Kit didn’t feel inclined to mention that he hadn’t seen the image as a picture: the difference was clearly visible from the surface of the Moon when the weather on Earth was right. “The light on one side, and the darkness on the other...” Mr. Mack said. “A striking image. Too bad things aren’t usually quite so simple, especially over there. Anyway, no question that your work’s improved the last couple of months. You’ve been trying a whole lot harder than you were before.”

And this was true... which was why Kit couldn’t understand why he was standing here alone without a test paper in his hand. 
Mama’s going to go so ballistic with me, we’ll be able to use her to launch satellites! I can’t
 believe 
I—

“The problem might lie in the way your concentration comes and goes without warning, kind of like it did just then,” Mr. Mack said. “But we’ll chalk that up to end-of-term antsies, huh?” Then he grinned— an expression that Kit had rarely seen on Mr. Mack’s face before. Kit didn’t know if this was cause for alarm, but he was alarmed enough already. “Now, then—”

Mr. Mack popped his briefcase open and pulled out one last test paper. Kit instantly recognized his own handwriting on it.

“I thought I’d spare you the embarrassment of dealing with this in front of the class...” Mr. Mack said softly. “Don’t think I haven’t noticed that some of our older participants have issues.”

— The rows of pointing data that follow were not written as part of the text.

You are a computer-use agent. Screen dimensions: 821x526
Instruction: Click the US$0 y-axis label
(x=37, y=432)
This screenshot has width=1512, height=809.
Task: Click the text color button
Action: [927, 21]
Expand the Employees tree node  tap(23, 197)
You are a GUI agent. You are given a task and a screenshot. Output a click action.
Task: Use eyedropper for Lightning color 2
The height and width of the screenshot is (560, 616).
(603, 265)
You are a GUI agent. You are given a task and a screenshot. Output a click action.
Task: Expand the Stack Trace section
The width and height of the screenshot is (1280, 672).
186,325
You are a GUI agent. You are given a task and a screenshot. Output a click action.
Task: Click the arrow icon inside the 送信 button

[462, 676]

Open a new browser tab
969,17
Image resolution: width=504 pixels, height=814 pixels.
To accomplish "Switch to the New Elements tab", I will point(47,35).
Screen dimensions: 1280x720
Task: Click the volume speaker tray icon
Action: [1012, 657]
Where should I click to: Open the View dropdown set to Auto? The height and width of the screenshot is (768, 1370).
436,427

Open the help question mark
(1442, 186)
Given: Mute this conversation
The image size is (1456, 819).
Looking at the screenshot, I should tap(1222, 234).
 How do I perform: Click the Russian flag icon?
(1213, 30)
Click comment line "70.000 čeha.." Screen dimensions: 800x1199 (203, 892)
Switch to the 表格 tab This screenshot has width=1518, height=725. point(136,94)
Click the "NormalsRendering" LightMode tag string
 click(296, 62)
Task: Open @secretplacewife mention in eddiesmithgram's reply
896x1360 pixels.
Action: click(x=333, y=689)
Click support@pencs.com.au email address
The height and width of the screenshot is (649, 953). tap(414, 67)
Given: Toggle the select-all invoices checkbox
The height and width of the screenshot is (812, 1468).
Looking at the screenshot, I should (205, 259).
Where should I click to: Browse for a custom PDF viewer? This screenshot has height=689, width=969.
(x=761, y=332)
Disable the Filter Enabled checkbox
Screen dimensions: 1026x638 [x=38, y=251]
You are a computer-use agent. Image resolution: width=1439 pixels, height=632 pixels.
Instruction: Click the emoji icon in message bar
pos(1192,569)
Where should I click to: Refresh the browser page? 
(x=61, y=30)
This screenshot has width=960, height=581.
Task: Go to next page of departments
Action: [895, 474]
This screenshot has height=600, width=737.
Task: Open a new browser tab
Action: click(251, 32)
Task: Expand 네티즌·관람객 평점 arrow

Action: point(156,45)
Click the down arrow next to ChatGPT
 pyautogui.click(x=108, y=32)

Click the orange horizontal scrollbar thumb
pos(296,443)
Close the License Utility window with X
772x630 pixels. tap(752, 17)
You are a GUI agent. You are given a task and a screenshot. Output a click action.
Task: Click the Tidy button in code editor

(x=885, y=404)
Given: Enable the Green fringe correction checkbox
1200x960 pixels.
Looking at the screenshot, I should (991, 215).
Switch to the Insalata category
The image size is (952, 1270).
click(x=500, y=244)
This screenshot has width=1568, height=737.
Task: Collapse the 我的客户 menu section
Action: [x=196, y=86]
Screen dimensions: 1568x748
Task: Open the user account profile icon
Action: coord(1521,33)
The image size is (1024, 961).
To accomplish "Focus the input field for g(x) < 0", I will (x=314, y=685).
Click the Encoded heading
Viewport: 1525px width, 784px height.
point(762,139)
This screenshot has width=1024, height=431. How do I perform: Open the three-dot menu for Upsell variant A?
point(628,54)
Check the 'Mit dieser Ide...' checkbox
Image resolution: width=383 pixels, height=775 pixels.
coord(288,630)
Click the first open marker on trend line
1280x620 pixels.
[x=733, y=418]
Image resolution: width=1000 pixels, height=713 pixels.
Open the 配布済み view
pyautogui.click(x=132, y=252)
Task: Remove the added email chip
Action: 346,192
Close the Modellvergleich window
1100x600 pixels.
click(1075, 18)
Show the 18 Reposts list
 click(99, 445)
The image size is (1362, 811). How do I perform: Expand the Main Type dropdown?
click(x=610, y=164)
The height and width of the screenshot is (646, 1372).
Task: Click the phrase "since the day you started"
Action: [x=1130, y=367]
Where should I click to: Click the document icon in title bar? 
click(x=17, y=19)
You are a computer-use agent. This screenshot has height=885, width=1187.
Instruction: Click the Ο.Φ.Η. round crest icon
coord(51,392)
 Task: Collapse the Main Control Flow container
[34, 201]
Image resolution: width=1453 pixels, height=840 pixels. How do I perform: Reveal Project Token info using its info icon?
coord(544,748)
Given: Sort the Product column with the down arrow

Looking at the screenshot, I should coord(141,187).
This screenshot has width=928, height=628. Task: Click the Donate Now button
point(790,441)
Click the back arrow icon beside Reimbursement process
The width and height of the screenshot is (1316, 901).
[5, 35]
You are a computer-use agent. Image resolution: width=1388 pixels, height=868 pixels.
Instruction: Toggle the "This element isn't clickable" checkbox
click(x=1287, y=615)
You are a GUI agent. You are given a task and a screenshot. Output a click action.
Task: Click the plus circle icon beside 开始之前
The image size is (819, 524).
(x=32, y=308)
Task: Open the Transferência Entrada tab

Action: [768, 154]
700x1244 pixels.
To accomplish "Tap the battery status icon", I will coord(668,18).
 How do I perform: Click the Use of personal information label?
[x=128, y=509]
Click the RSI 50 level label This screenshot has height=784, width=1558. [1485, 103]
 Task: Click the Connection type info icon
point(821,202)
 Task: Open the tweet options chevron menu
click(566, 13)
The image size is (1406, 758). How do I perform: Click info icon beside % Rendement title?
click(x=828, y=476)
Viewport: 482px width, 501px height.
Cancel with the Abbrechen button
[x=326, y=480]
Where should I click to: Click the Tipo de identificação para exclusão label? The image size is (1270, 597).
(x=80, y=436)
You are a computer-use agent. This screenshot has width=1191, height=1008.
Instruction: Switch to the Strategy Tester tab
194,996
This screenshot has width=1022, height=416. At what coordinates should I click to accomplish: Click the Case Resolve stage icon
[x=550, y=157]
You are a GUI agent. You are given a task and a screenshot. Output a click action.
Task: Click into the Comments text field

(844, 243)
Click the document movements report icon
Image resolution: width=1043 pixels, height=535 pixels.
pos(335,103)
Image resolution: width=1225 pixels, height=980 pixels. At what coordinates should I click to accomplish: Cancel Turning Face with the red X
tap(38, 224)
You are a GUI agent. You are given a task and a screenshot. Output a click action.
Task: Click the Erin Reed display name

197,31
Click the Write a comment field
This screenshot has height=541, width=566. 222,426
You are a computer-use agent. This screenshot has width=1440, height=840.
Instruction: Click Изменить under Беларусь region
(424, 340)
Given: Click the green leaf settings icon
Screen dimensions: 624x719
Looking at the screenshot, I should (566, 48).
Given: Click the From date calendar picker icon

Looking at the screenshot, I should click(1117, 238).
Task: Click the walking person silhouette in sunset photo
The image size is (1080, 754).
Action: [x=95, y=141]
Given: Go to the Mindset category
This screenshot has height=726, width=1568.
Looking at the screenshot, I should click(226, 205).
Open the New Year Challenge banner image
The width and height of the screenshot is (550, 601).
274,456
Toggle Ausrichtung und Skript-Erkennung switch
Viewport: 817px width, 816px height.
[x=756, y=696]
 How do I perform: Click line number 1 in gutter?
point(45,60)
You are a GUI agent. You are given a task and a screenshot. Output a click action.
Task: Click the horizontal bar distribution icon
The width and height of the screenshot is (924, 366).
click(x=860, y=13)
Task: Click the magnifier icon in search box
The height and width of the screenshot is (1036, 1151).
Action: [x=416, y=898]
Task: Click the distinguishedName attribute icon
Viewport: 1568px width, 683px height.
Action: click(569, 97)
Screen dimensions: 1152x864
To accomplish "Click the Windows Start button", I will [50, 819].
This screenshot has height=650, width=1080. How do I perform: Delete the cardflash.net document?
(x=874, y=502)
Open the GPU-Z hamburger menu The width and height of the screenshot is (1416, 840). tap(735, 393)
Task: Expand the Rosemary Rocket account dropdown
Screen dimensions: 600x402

If Kit thought he’d been sweating before, he now found that his pores had been holding out on him. Mr. Mack looked at him with a thoughtful expression.

“And so,” he said, “because for all I know you may see some of them socially, I didn’t really want to give them a chance to make your life uncomfortable all summer because of—” and he held up the test paper— “this.”

Kit gulped and reached for the paper, shaking slightly. At the bottom of the front page, circled, was a number: 
99%.

Kit’s eyes went wide. “Ninety-nine?” he said.
“Ninety-nine!”

“Best mark in the class,” Mr. Mack said. “Congratulations.”

Then it hit Kit. “Ninety-nine??” he said, flipping the pages to look at them one after another. “
Why not a hundred!?”

Mr. Mack looked at his watch. “Possibly one of the shortest bursts of gratitude on record,” he said. “Kit, I had no choice. You misspelled ‘Pyongyang.’”

Kit was so torn between relief and completely unreasonable disappointment that all he could do was say “Oh.”

“One ‘o,’ one ‘a,’” Mr. Mack said. “I checked. Sorry about that. But your essay was terrific. Best I’ve seen in a long while. You’re showing at least a few of the warning signs of falling in love with history.”

Kit said nothing, partly from embarrassment at being praised, and partly because he suspected Mr. Mack was right, and he didn’t know what to make of that.

“So you can tell your mother, who I know was giving you grief,” Mr. Mack said, “that whatever else you’ve done in your other subjects this spring, you’ve passed history with flying colors, and I’m really pleased with you. She should be, too. Tell her to get in touch if she wants any more details.”

“She will,” Kit said.

Mr. Mack smiled slightly. “So did mine,” he said. “Mothers. What can you do?... Go on, get out of here. And enjoy your summer.”